A single script command can chain multiple sub-commands using shell operators:

OperatorBehaviour
&&Run next command only if previous succeeded (exit code 0)
||Run next command only if previous failed (non-zero exit code)
;Run next command regardless of the previous result
{
  "scripts": {
    "ci": "npm run lint && npm run test && npm run build"
  }
}

How to Use This Tool

1. Paste Your package.json

Paste either the full package.json content or just the scripts object into the input area. Both formats are accepted:

Full package.json:

{
  "name": "my-app",
  "version": "1.0.0",
  "scripts": {
    "build": "tsc"
  }
}

Scripts object only:

{
  "build": "tsc",
  "test": "vitest"
}

2. Read the Script Cards

Each script appears as a card with:

3. Explore Execution Order

Click the ▸ Execution button on any script card to see the full sequence of steps that run when you execute npm run <name>. The panel shows the pre-hook, main script, and post-hook with their commands.

4. Copy Commands

Each script card has a copy button for its command. The execution order panel has a copy button for the full run sequence. The summary bar has a copy button for the entire tree as plain text.

Script Types

BadgeMeaning
ENTRYNot called by any other script and not a pre/post hook. These are your top-level commands.
HOOKA pre<name> or post<name> script that runs automatically before or after another script.
REFCalled by at least one other script via npm run. Acts as a helper or utility script.

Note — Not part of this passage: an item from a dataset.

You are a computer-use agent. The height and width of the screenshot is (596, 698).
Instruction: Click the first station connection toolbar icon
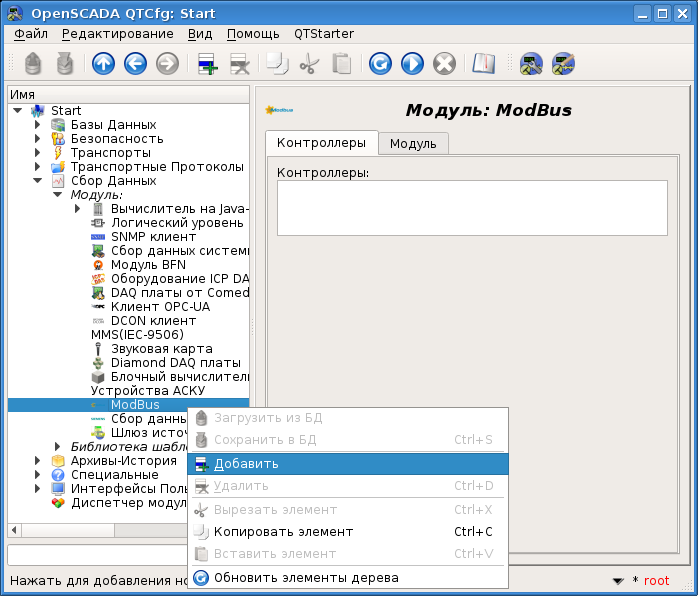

Example: Full Build Pipeline

{
  "scripts": {
    "clean": "rm -rf dist",
    "prebuild": "npm run clean",
    "build": "tsc && npm run copy-assets",
    "copy-assets": "cp -r public dist/",
    "postbuild": "npm run compress",
    "compress": "gzip dist/*.js",
    "pretest": "npm run lint",
    "test": "vitest run",
    "posttest": "npm run coverage",
    "lint": "eslint src/",
    "coverage": "vitest run --coverage"
  }
}

Running npm run build executes:

  1. prebuild (pre-hook) → calls clean
  2. build (main) → runs tsc, then calls copy-assets
  3. postbuild (post-hook) → calls compress

The visualizer surfaces this entire chain from a single click.

Frequently Asked Questions

Is my package.json sent to any server?

No. All parsing and analysis happens entirely in your browser using JavaScript. Your package.json content never leaves your device.

Why does my script show as REF instead of ENTRY?

A script is marked REF when at least one other script references it via npm run <name>. This means it’s used as a dependency of another script rather than being called directly by users. You can still run it manually with npm run <name>.

What if a script name starts with “pre” but isn’t a hook?

The tool only flags a script as a lifecycle hook if a corresponding base script exists. For example, prettier would not be flagged as a hook because there is no ttier script. pretest IS flagged as a hook because test exists.

Does this handle scripts that call themselves?

The tool detects self-references (a script that calls itself via npm run) and skips them to avoid circular dependency display. Direct recursion is unusual in npm scripts and usually indicates a configuration error.

Can I use this with Yarn or pnpm?

Yes. The package.json scripts format is identical across npm, Yarn, pnpm, and Bun. The yarn run or pnpm run commands work the same way; just paste your package.json regardless of which package manager you use.

Why are some npm run references not showing as dependencies?

Only references to scripts that exist in the same package.json are shown as edges. References to scripts in other packages or workspace packages are not resolved (they appear as plain text in the command).